Now the unequaled perfume of your dying.
And time? Time is the salty wake
of your stunned entrance upon
no name.

Espelho noturno

Li-Young, não se sinta só,
quando olhar para cima
para dentro da grande noite e perceber
que é um rosto distante a espiar
a imensidão que há
de uma estrela a outra. Todo aquele espaço
através do qual mergulha o falcão da noite,
regressando, toda aquela distância para além do abraço,
e o que é aquilo senão o seu próprio infinito?

E não sinta medo
quando, de olhos fechados, olhar para dentro de si
e descobrir que a noite é tanto
o silêncio a badalar pelas estrelas
quanto a palavra final
que fundou o início de tudo, que encontra a noite,

abismo e transporte,
e um pano despedaçado
desgastado pelos anos, e depois reunido
nas canções e jogos
que as mães ensinam aos seus filhos.

Olhe novamente
e veja como você mudou
e mudando, e agora o mel, perplexo,

escorre até suas mãos,
e agora o imaculado fruto que nasceu da fome.
E agora o inigualado perfume de sua morte.
E o tempo? O tempo é o despertar salgado
de seu ingresso, aturdido, onde
não se tem nome.

Li-Young Lee
Nasceu em Jacarta (Indonésia), em 1957. Sua família, de origem chinesa, outrora poderosa (o avô foi presidente), caiu em desgraça com o regime comunista (o pai foi prisioneiro político).
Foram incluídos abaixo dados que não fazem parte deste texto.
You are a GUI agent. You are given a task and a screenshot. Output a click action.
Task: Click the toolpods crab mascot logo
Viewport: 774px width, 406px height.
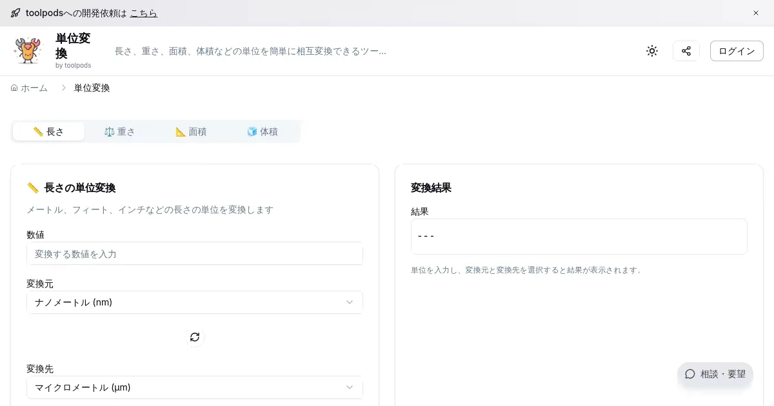point(28,51)
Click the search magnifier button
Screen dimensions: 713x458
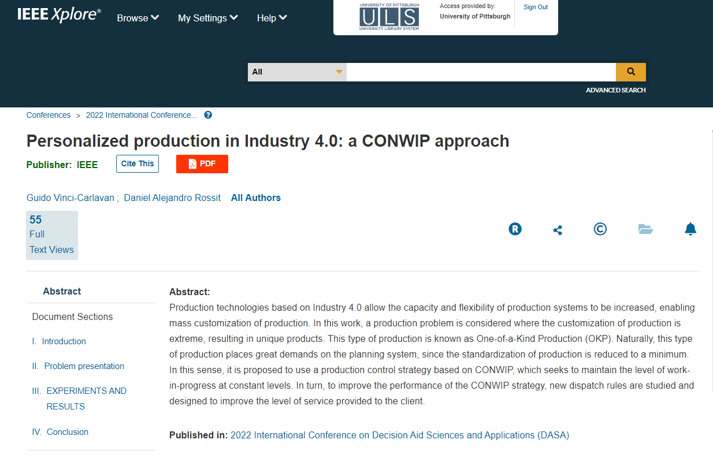(630, 72)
Depois de uma longa peregrinação (Indonésia, Hong Kong, Macau, Japão), a família chegou aos Estados Unidos, onde Lee vive desde os sete anos de idade. Sua poesia mescla, com uma linguagem muito pessoal, a herança clássica chinesa e a contemporaneidade norte-americana.
André Caramuru Aubert

Nasceu em 1961, São Paulo (SP). É historiador formado pela USP, editor, tradutor e escritor. Autor de Outubro/DezembroA vida nas montanhas e Cemitérios, entre outros.